On the other hand, Messrs Mir Muhammad Nawaz Marri and Mr. Sultan Mehmood, Advocates for the private respondent and the State, respectively, have contended that in view of the express bar provided in section 369, Cr.P.C., the above review is not competent.

3. Adverting to the above submission, it may be observed that Mr. Khalid Malik in furtherance of his above submission has referred to the original section 438, Cr.P.C. which provides that "the Sessions Judge or District Magistrate may, if he thinks fit, on examining under section 435 or otherwise the record of any proceeding, report for the orders of the High Court, result of such examination and, when such report contains a recommendation that a sentence be reversed or altered, may order that the execution of such sentence be suspended and, if the accused is in confinement, that he be released on bail or on his own bond." He has also referred to section 561‑A, Cr.P.C., which provides that "nothing in this Code shall be deemed to limit or affect the inherent power of the High Court to make such orders as may be necessary to give effect to any order under this Code, or to prevent abuse of the process of any Court or otherwise to secure the ends of justice."

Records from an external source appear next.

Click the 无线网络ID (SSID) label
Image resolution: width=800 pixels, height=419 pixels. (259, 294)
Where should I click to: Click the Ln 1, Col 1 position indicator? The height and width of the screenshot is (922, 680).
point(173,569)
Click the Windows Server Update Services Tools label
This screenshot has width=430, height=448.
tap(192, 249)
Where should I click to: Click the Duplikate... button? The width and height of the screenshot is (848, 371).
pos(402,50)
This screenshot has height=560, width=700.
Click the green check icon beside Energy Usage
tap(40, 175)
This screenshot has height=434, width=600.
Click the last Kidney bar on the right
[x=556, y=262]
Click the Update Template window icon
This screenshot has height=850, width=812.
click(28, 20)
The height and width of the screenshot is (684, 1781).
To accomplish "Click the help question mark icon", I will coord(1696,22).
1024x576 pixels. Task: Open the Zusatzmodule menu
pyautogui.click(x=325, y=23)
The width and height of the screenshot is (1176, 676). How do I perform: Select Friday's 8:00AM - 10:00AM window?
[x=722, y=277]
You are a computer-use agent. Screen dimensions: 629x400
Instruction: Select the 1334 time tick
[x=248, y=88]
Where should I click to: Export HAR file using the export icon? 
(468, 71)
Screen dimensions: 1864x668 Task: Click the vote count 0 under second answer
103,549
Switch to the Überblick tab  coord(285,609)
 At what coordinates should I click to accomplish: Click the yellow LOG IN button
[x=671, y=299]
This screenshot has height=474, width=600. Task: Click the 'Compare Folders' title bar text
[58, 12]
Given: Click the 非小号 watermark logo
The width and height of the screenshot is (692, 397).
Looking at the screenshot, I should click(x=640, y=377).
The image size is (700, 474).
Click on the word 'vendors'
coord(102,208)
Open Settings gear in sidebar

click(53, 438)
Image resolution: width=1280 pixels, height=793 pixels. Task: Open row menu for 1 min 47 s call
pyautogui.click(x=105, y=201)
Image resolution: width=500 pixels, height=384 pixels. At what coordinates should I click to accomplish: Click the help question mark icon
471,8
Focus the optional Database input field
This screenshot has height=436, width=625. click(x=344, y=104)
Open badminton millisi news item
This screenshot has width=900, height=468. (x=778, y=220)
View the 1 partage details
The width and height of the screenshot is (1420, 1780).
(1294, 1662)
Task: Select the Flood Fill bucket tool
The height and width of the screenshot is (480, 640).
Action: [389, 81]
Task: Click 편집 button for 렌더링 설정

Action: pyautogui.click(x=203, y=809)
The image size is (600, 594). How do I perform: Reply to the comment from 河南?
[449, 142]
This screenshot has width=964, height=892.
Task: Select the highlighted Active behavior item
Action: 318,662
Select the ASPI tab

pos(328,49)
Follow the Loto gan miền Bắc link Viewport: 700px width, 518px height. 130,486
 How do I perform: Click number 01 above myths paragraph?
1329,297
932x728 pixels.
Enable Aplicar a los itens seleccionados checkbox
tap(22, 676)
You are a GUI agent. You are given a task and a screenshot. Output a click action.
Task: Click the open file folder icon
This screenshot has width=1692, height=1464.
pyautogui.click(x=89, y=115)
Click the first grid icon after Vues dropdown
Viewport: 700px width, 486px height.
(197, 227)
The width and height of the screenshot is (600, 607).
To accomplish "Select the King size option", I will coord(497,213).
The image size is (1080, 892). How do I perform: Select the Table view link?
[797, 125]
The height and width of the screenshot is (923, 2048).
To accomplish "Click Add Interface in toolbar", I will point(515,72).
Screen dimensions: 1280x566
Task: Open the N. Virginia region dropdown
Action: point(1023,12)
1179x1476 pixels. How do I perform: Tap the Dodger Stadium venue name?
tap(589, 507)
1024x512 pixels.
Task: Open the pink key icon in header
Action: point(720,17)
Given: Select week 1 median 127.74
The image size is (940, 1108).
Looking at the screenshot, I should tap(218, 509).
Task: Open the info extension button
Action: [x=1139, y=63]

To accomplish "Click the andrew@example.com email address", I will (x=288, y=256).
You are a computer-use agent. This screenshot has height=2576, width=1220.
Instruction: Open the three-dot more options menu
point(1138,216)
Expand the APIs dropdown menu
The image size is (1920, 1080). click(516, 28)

4. In furtherance of the above submission, he has referred to an unreported judgment of a learned Single Judge of this Court, dated 21st December, 1978 given in the case of Masood Ali Khan v. Muhammad Aslam and State (Criminal Revision No. 25 of 1977), in which, the learned Single Judge after reviewing the case‑law on the above sections 369 and 561‑A, Cr.P.C. concluded as follows:‑

"In the light of the above discussion, I am of the opinion that it is necessary to prevent the abuse process of the Court and to secure the ends of justice that the order passed in revision be recalled. However the learned Sessions Judge is directed to hold the inquiry after giving both the parties an opportunity to prove their respective contentions on the basis of the maps and certificates furnished by both the parties. If as a result of inquiry it is found that the occurrence had taken place within the limits of Quetta Municipality or Cantonment, he should proceed with the case; but if he finds otherwise, then the case be sent to the proper forum. With this observation and direction the present petition is accepted and the order, dated 22‑2‑1977 is recalled. "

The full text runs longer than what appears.